● Data provided
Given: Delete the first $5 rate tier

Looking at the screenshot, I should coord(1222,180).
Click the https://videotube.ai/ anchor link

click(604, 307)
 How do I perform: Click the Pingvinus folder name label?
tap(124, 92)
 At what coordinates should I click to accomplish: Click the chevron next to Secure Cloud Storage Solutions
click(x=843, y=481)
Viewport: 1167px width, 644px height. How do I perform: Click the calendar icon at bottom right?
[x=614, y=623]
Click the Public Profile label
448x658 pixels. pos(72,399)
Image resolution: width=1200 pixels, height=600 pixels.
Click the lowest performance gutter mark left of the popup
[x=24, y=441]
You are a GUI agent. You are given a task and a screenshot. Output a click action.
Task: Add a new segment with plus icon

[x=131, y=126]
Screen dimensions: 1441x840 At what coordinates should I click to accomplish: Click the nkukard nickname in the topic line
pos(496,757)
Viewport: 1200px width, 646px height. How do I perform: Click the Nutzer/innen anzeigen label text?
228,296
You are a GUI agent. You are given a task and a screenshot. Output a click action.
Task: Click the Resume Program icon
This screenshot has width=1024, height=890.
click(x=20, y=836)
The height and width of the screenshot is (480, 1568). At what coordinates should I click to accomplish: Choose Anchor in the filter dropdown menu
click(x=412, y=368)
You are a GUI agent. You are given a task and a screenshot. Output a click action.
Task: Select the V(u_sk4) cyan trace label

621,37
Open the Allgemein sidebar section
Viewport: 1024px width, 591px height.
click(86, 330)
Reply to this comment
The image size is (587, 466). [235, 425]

● Work task
The records above must be transcribed without a single omission.

● Exercise solution
Given: Delete the first $5 rate tier

Looking at the screenshot, I should coord(1222,180).
Click the https://videotube.ai/ anchor link

click(604, 307)
 How do I perform: Click the Pingvinus folder name label?
tap(124, 92)
 At what coordinates should I click to accomplish: Click the chevron next to Secure Cloud Storage Solutions
click(x=843, y=481)
Viewport: 1167px width, 644px height. How do I perform: Click the calendar icon at bottom right?
[x=614, y=623]
Click the Public Profile label
448x658 pixels. pos(72,399)
Image resolution: width=1200 pixels, height=600 pixels.
Click the lowest performance gutter mark left of the popup
[x=24, y=441]
You are a GUI agent. You are given a task and a screenshot. Output a click action.
Task: Add a new segment with plus icon

[x=131, y=126]
Screen dimensions: 1441x840 At what coordinates should I click to accomplish: Click the nkukard nickname in the topic line
pos(496,757)
Viewport: 1200px width, 646px height. How do I perform: Click the Nutzer/innen anzeigen label text?
228,296
You are a GUI agent. You are given a task and a screenshot. Output a click action.
Task: Click the Resume Program icon
This screenshot has width=1024, height=890.
click(x=20, y=836)
The height and width of the screenshot is (480, 1568). At what coordinates should I click to accomplish: Choose Anchor in the filter dropdown menu
click(x=412, y=368)
You are a GUI agent. You are given a task and a screenshot. Output a click action.
Task: Select the V(u_sk4) cyan trace label

621,37
Open the Allgemein sidebar section
Viewport: 1024px width, 591px height.
click(86, 330)
Reply to this comment
The image size is (587, 466). [235, 425]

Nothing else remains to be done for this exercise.